However, there are also those tantalizing hints of the JDM CVT Insights which, anecdotally, and also from posts from imported-to-the-UK-Insight-owners, have lean burn capability.

Could we try to summarize what lead to the divergence between the manual and the CVT versions in the US? Since the Insight was designed in the same environment as the earlier Prius, the EV-1, and the CARB mandates that eventually lead to PZEV, was the CVT Insight designed, starting in '00 or early '01, to satisfy California emission regulations as they might have developed over the next five years?

Did the emissions goals dictate the lower compression ratio engine? I'm not knowledgable enough to predict how higher compressions affects emissions. Does the lower compression engine allow for a wider, or narrower, range of usable fuel:air ratios before predetonation takes place?

So, what other engine/fuel/air changes did Honda make when putting the CVT into the Insight?

- different fuel supply and return lines to the tank
- presumably different code, and possibly a few different circuits, in the ECM to handle such things as manual transmission clutch switches, or serial TCM communications. (Since there aren't any shared pins that do one thing in an MT car, and another in a CVT, it would be worth checking to see if the electronics are identical. Go put CVT code in an MT-derived ECM and see if the CVT runs!)
- post 2002, measurement and use of the 3rd O2 sensor downstream of the NOx absorptive catalytic converter

Honda seems to have kept all the other major pieces of the system identical, judging by the Service Manual, such as:

- indexed spark plugs
- Air/fuel (1st) and O2 (2nd) sensors
- Three-way (1st) and three-way NOx absorptive (2nd) catalytic converters

My biggest question involves the air/fuel sensor and the absorptive converter. Why keep such expensive parts on a vehicle that would never use them to their potential? The risk of design changes late in the design cycle is a good reason - but I'd gotten the feeling that Honda is very adept at quick and flexible design changes.

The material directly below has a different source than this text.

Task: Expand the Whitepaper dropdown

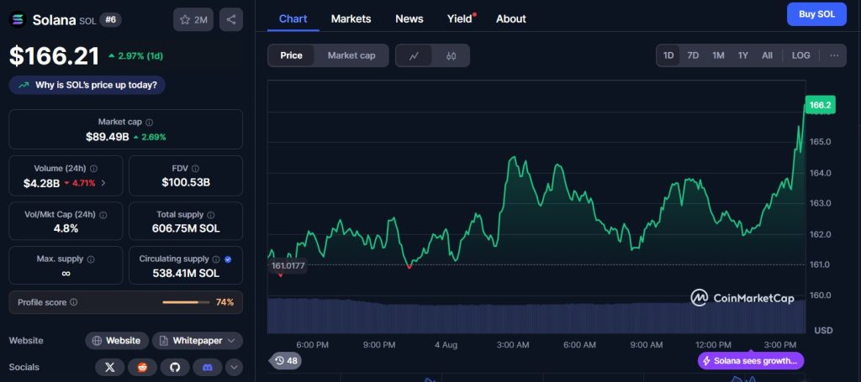Action: (198, 340)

Maybe they just put an order in for 20000 of the sensors and cats in expectation of the Insight selling better than it did, and so they had ones that needed to be used. . .

In any case, one fundamental question that we can answer is this: how much power does the CVT consume in steady-state cruise at ~45 mph, and over what power ranges will a MT stay in lean-burn? If the two overlap, derating the MT power by some fraction due to the lower compression ratio of the CVT, then the CVT could productively run in lean burn.

Another question I haven't seen addressed is this: what actual part number differences are there between the JDM Insights and the US CVT Insights? Should someone have access to the Japanese microfiche (or to a JDM Insight), that's a key question to answer.

One other thing to look at are the differences in wiring to the CVT and the MT ECMs. Using the Service Manual as a reference, they aren't major. They're almost all directly related to the transmission - shift lock switches, idle stop switch, 5VDC to the TCM, transmission position switches, TCM serial comms, and shift up/down light. There is also the 3rd O2 sensor used on the 2002-> MT cars.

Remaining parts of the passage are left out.